Monday, 28 September 2015

The Peripheral by William Gibson



I recently picked up The Peripheral by William Gibson, and a weird sort of thing struck me. It feels almost Dickian, by which I mean that it is on its way to the Philip K. Dick flavour zone.

It's turning out to be a weird experience for me. I love both of these authors, and not to suggest in any way that Gibson is losing his own personal flavour, but, the story feels like a polished PKD story. It feels like their worlds colliding.

Saying all of that though, there are distinct elements, and even ideas that feel like bolder versions of things one might've seen in Gibson's very early short stories. The ones in which the page looks right up at you, stares you right in the eye, and says, 'This is made up', but you end up meeting it all the way as it spins wildly, because it's good.

His first trilogy, that started with Neuromancer, is bold and reckless.
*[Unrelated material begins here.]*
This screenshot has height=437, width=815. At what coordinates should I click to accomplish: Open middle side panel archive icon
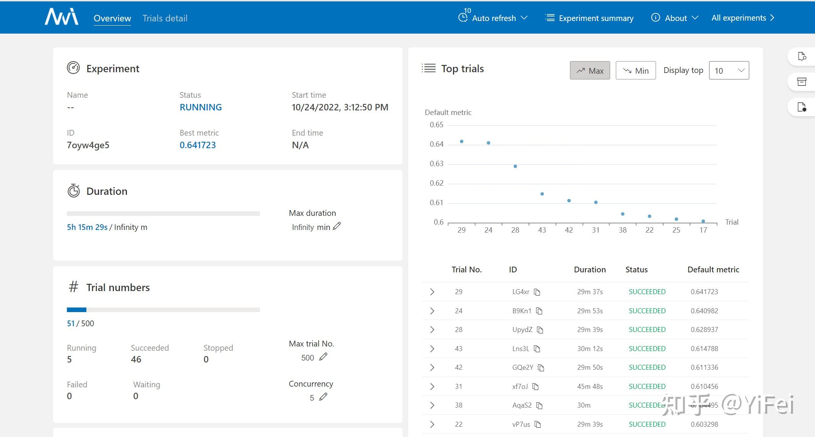(x=802, y=82)

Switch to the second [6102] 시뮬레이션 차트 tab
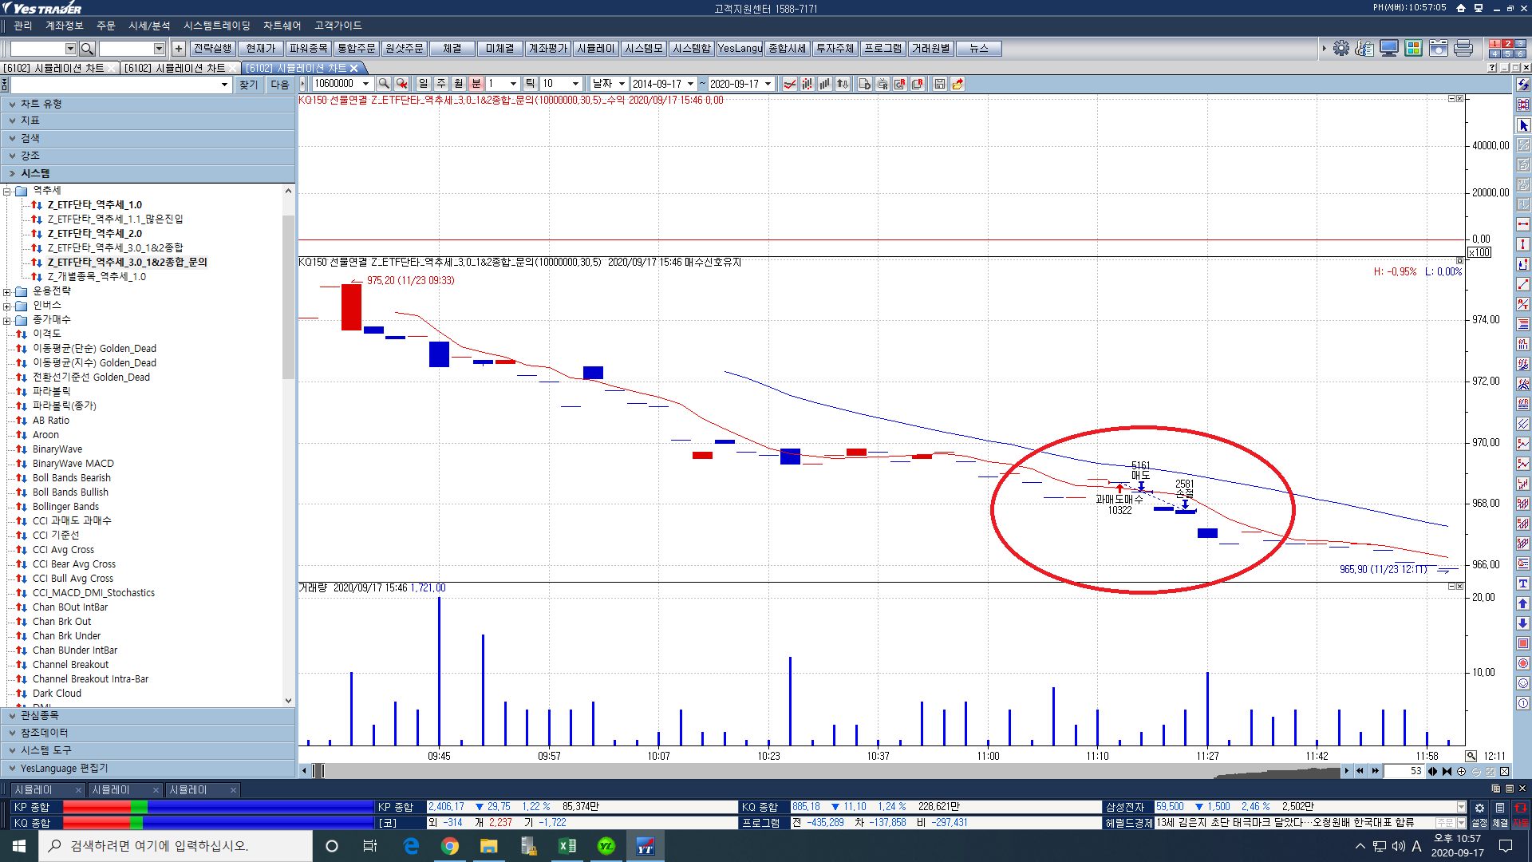click(176, 69)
Jammed with invented terms, mature themes, and cartoon vibrancy, it's completely unsubtle and unapologetic. It's brazen as fuck. Virtual Light and its sequels, on the other hand, are dirtier. Everything feels more real. Their world spins ever so slightly out of sync with our own, where Pattern Recognition is populated with characters that are believable corporate fantasy in a world that spins perfectly in sync just on the other side of the sun. The Peripheral is just the beginning of next world.

It feels more of a classic science fiction than he's written long form before, but it's all still distinctly him. They're his details. They're his characters. It's his world. More than that though, you can feel it in the words. Dick never spun like this.